Warga yang membawa senjata api tersebut kemudian diamankan ke Markas Korem 011/Lilawangsa sekitar pukul 11.30 WIB. Ia selanjutnya diserahkan kepada pihak kepolisian untuk menjalani proses hukum lebih lanjut. Sementara itu, sisa kelompok massa lainnya secara berangsur membubarkan diri dan kembali ke kediaman masing-masing sekitar pukul 12.10 WIB.
Dasar Hukum Pelarangan Bendera Bulan Bintang
Kolonel Mustafa Kamal menjelaskan bahwa pengibaran bendera bulan bintang dilarang karena dianggap sebagai simbol Gerakan Aceh Merdeka (GAM) yang merupakan gerakan separatis dan menentang kedaulatan Negara Kesatuan Republik Indonesia. Pelarangan ini didasarkan pada beberapa landasan hukum yang kuat, antara lain:
- Pasal 106 dan 107 Kitab Undang-Undang Hukum Pidana (KUHP): Pasal-pasal ini mengatur tentang tindak pidana makar atau upaya menggulingkan pemerintahan yang sah.
- Pasal 24 huruf c Undang-Undang Nomor 24 Tahun 2009 tentang Bendera, Bahasa, dan Lambang Negara: Undang-undang ini secara spesifik mengatur penggunaan lambang negara dan bendera, serta melarang penggunaan simbol yang dapat menimbulkan kesan perlawanan terhadap negara.
- Peraturan Pemerintah Nomor 77 Tahun 2007: Peraturan ini lebih lanjut menguraikan ketentuan terkait penggunaan bendera dan lambang negara.
Akar Permasalahan dan Perspektif Perdamaian
Munawar Liza Zainal, yang merupakan anggota tim perunding GAM dalam Perjanjian Helsinki, memberikan perspektif mengenai fenomena ini. Ia menegaskan bahwa GAM tetap berkomitmen penuh terhadap perdamaian yang telah dicapai pada tahun 2005. “Perdamaian itu lahir dari penderitaan panjang dan dijaga hampir dua puluh tahun,” ujar Munawar saat dihubungi pada Ahad, 21 Desember 2025.
Namun, Munawar juga mengingatkan bahwa perdamaian tersebut mengandung sebuah kesepakatan fundamental: negara memiliki kewajiban untuk melindungi dan melayani rakyat Aceh. Kewajiban ini, menurutnya, seharusnya tercermin dalam empati yang pernah ditunjukkan oleh pemerintah pusat, terutama saat bencana tsunami melanda Aceh pada tahun 2004-2005.

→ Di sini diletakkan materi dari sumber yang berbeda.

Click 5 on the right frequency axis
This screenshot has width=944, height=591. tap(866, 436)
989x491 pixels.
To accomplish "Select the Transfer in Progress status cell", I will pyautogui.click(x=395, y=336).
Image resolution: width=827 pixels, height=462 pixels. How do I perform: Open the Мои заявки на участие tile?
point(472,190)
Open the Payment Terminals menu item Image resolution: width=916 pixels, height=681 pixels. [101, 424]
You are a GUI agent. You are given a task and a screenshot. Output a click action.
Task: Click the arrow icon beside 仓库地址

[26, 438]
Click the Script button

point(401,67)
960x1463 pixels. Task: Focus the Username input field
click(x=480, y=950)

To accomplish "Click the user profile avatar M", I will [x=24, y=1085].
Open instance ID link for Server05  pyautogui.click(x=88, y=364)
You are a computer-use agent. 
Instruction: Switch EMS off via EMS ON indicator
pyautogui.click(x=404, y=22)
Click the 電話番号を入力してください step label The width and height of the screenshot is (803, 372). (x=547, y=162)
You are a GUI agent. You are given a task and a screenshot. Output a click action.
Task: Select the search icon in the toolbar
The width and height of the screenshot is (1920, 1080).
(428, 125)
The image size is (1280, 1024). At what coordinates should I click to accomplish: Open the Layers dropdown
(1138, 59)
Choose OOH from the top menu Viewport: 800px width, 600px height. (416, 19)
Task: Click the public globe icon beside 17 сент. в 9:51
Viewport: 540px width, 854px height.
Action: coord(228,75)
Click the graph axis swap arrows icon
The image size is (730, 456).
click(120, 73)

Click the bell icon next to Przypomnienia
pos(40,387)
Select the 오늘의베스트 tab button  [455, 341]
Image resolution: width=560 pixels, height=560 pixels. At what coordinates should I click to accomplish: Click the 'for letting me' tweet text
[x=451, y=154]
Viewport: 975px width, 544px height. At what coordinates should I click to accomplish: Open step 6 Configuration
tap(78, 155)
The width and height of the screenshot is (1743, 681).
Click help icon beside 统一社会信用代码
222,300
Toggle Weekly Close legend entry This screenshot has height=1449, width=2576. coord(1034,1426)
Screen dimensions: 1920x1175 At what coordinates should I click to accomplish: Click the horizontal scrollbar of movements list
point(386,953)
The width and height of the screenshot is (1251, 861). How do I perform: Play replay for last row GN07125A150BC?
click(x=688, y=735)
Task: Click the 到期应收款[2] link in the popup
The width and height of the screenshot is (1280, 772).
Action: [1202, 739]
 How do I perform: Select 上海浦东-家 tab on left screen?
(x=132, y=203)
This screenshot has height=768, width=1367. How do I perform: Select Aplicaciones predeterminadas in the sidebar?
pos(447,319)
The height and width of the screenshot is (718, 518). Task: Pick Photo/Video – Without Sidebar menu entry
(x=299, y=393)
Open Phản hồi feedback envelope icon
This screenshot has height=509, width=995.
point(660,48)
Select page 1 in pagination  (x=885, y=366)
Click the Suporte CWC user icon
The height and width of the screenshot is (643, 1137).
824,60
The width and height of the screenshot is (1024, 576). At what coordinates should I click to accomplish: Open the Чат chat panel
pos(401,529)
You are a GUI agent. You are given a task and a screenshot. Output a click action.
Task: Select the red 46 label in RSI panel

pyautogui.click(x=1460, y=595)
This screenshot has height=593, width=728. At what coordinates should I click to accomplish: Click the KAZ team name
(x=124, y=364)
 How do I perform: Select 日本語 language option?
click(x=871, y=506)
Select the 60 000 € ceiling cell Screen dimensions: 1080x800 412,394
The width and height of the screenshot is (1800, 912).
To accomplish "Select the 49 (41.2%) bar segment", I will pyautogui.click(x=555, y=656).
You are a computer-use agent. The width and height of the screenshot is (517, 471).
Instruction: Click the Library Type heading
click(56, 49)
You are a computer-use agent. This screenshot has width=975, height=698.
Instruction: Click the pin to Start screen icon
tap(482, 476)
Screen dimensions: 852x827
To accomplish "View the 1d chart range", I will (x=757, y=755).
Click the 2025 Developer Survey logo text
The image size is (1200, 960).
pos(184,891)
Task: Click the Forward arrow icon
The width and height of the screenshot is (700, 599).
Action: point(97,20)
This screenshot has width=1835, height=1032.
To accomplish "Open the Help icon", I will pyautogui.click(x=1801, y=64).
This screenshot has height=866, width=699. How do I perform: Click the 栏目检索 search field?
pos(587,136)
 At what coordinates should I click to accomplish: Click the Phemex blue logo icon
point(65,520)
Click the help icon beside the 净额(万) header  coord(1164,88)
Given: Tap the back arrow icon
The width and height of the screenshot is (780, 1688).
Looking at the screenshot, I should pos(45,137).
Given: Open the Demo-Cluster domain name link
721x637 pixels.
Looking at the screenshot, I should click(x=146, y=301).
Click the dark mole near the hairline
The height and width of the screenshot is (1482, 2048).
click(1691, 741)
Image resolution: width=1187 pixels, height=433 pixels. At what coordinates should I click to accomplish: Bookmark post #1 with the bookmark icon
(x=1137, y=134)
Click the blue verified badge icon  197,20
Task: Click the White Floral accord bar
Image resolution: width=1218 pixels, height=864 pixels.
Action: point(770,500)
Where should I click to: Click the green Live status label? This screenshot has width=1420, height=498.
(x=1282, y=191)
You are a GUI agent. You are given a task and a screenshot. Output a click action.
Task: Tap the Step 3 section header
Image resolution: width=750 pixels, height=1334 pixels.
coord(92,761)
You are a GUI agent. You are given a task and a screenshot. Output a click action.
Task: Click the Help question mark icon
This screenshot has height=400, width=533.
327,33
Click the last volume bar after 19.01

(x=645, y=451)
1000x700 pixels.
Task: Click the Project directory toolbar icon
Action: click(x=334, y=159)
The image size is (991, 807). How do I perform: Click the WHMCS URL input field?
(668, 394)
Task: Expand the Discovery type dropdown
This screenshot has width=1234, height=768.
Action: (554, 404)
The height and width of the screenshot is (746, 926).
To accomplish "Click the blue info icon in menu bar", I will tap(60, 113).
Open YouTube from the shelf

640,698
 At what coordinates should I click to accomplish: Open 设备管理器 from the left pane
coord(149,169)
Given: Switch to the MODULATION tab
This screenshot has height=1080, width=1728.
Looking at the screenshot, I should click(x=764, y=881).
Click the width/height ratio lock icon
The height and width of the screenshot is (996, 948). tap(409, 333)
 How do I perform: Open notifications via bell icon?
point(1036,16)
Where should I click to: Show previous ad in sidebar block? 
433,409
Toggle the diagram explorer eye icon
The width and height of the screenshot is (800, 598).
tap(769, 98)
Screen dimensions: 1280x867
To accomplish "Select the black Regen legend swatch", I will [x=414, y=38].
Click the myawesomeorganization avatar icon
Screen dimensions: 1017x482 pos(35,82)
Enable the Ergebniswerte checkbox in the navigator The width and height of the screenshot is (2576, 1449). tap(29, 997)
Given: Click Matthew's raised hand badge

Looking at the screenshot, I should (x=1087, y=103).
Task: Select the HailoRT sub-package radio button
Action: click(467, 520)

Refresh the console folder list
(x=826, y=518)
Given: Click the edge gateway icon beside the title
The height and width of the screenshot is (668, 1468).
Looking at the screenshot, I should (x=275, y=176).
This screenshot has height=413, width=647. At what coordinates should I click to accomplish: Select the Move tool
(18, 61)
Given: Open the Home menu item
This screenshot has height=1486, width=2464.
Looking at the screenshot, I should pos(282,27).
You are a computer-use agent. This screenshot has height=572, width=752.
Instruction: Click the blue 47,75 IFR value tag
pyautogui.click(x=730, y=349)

Dalam pandangannya, penanganan banjir besar yang melanda Aceh pada tahun 2025 justru menunjukkan adanya kemunduran dalam sikap negara. Pernyataan awal dari beberapa pejabat pusat yang terkesan meremehkan skala bencana, keterlambatan dalam penyaluran bantuan, serta distribusi bantuan yang tidak sesuai dengan kebutuhan yang sebenarnya, telah memicu kekecewaan yang meluas di kalangan masyarakat Aceh. “Aceh tidak meminta konflik, Aceh meminta keadilan dan kehadiran negara,” tegas Munawar.
Oleh karena itu, Munawar berpendapat bahwa menguatnya kembali simbol dan romantisme Aceh merdeka di ruang publik lebih merupakan ekspresi dari luka kolektif dan ingatan sejarah yang mendalam, bukan sebagai indikasi ancaman terhadap perdamaian yang telah terjalin. Hal ini mencerminkan kerinduan masyarakat terhadap rasa keadilan dan pengakuan atas penderitaan yang pernah dialami, serta harapan akan kehadiran negara yang lebih responsif dan peduli terhadap kebutuhan mereka.